Challenge → Render every line of the records below as a JSON list of strings, with one string per line. Skip blank lines and leave the pictures out.

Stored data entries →
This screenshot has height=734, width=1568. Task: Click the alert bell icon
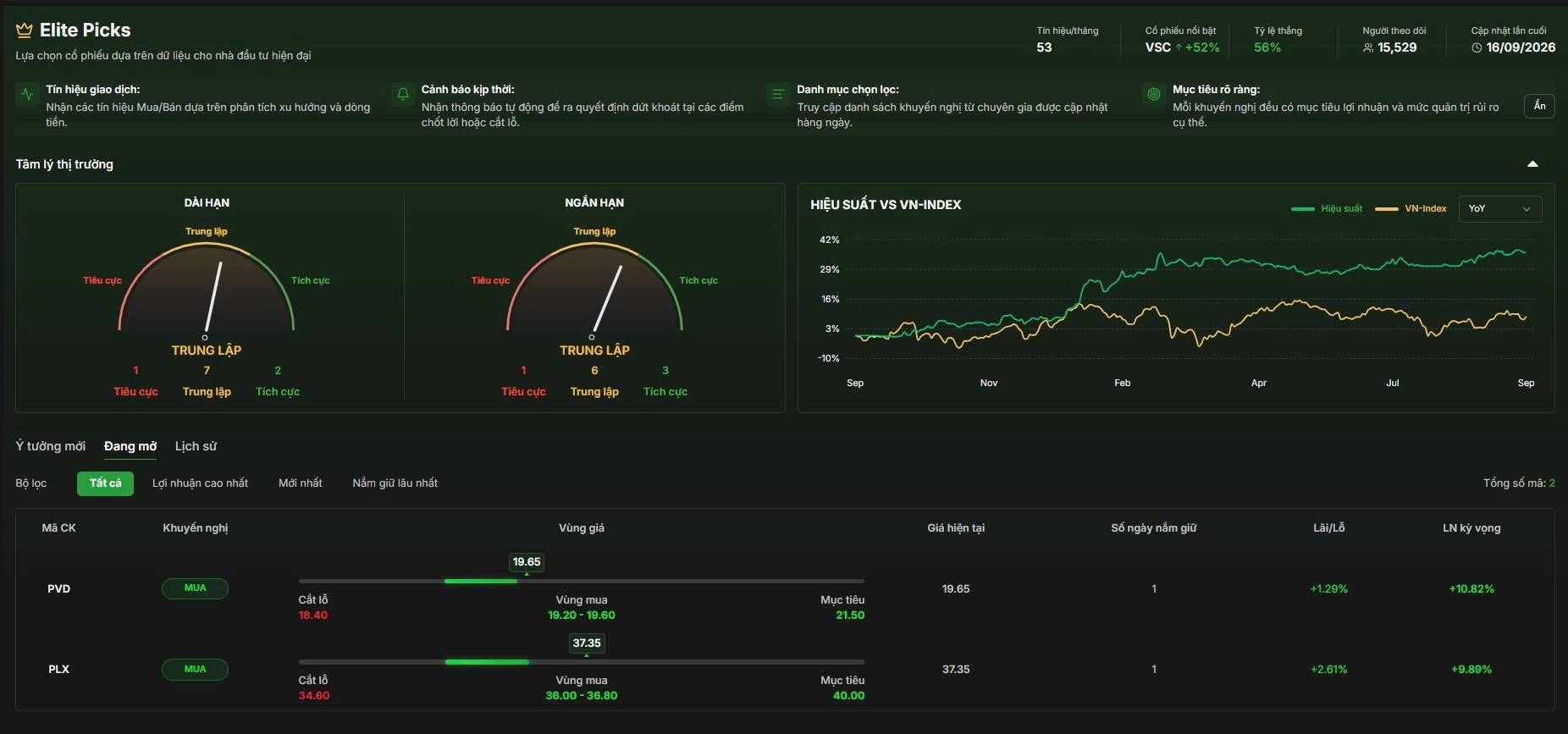click(403, 94)
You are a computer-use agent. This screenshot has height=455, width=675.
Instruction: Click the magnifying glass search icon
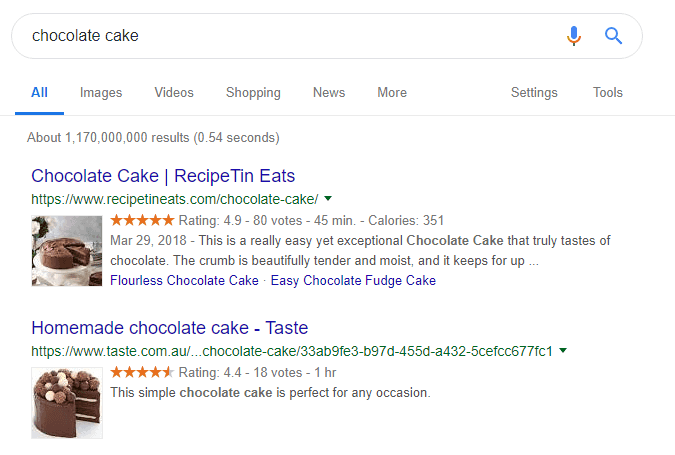pos(614,36)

Reply →
[
  "This screenshot has height=734, width=1568. Task: Click the alert bell icon",
  "click(403, 94)",
  "You are a computer-use agent. This screenshot has height=455, width=675.",
  "Instruction: Click the magnifying glass search icon",
  "pos(614,36)"
]